There is an ease with which these two amble through the 46 and a half minutes of Empty Homes. The whole record is somewhat unhurried, the sense of comfort infused within the music undeniable. From the 80s-tinged electronics of the opening track ‘Monument’, through to the ambient swirls of the final ‘Isolation’, every element they draw in fits so snuggly.

Already, Loud As Giants seems like it has been around for years. The familiarity of the music, albeit separate until now, is both a blessing and a curse: the opportunity feels missed for two of the leading exponents in the scene to create something truly unique and special, an album that could transcend what either has done individually. Yet Empty Homes is still a magical ride, deftly sliding into old favourite territory.”

DAMUSIC REVIEW :
“Als je de namen Justin K. Broadrick en Dirk Serries ziet opduiken, weet je dat je je niet moet verwachten aan doorsnee drieminutenpopsongs. Dat is met Loud As Giants niet anders.
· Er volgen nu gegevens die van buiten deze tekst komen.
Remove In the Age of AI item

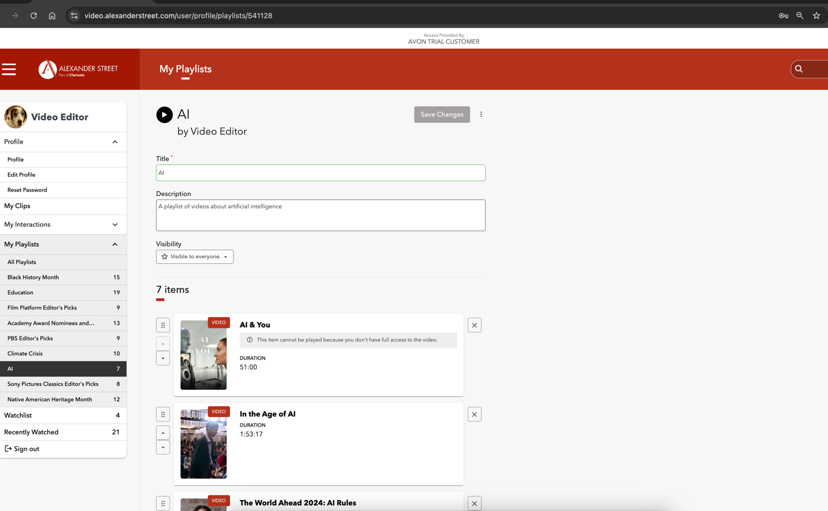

Dat de twee elkaar (terug)vonden is zo gek nog niet. Ze kennen elkaar al lang genoeg, van toen de ene nog als Fear Falls Burning door het muzikale leven ging en in het voorprogramma van de andere, toen als Jesu, speelde. Nu wilden ze de gedeelde liefde voor bepaalde genres uit de eighties op muziek zetten.

Vier tracks van elk rond de tien minuten. Geen enkele stem, geen solo’s, geen refreinen en strofes. Sfeer is waar het hier om draait. En de wazige, nachtelijke foto op de cover van het album geeft al een indicatie van wat voor sfeer u mag verwachten. De pandemie, die we net zijn doorgeworsteld, was de ideale voedingsbodem voor de donkere soundscapes, die u aangeboden krijgt.

Het principe is eenvoudig en toch zo efficiënt. Elke song krijgt een ritmiek opgelegd in een (elektronisch) drumpatroon, waarover de twee protagonisten de gitaren breed uitsmeren in een waas van uiteraard eveneens door gitaren gecreëerde ruis. Repetitie is de sleutel, waarmee de songs worden ontsloten. En trance is het resultaat. Je kan dit op eindeloze repeat zetten en het toch niet beu worden.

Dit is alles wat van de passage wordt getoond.